▶ **EXERCISE PROMPT**
Lines with the word "agent" in them must be copied from the records below.
---- DATA RECORDS
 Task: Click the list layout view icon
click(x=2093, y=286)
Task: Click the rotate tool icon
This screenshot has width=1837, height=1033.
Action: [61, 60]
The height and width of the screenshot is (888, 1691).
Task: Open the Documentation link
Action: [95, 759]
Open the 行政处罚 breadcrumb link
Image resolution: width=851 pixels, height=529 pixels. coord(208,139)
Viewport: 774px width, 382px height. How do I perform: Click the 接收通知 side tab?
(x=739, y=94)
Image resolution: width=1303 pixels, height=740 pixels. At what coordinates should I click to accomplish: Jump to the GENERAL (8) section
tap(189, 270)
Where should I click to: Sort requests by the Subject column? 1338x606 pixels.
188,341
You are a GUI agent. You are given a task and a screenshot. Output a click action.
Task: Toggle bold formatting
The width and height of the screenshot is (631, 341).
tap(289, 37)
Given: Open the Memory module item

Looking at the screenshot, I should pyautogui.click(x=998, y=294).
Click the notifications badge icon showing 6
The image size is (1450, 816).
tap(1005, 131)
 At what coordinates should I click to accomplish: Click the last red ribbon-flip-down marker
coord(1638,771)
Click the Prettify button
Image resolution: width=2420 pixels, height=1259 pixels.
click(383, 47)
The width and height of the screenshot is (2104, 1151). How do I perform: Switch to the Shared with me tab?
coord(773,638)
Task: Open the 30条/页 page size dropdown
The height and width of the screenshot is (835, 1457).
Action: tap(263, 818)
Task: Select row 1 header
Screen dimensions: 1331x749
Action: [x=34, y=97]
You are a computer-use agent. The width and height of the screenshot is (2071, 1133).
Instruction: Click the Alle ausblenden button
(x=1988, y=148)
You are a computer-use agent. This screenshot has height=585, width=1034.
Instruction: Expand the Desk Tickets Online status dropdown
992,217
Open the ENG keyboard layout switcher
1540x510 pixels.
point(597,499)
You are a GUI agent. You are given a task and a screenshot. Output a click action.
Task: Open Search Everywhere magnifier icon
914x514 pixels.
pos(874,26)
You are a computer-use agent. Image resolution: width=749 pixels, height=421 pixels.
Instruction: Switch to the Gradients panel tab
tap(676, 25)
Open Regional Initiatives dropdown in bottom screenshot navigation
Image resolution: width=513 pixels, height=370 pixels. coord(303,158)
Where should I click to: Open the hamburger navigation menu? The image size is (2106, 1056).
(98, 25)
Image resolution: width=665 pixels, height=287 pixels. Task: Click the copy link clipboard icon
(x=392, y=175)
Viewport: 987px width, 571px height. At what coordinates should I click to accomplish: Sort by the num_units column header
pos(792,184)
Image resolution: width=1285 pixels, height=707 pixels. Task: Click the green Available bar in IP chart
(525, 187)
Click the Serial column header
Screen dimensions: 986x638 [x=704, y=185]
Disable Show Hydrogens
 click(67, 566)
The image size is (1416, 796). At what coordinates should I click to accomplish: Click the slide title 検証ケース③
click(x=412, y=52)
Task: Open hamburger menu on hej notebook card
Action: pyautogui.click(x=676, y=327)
--------
▶ **SOLUTION TO THIS PROBLEM**
You are a GUI agent. You are given a task and a screenshot. Output a click action.
You are a computer-use agent. The width and height of the screenshot is (2071, 1133).
You are a computer-use agent. This screenshot has height=585, width=1034.
You are a GUI agent. You are given a task and a screenshot. Output a click action.
You are a computer-use agent. Image resolution: width=749 pixels, height=421 pixels.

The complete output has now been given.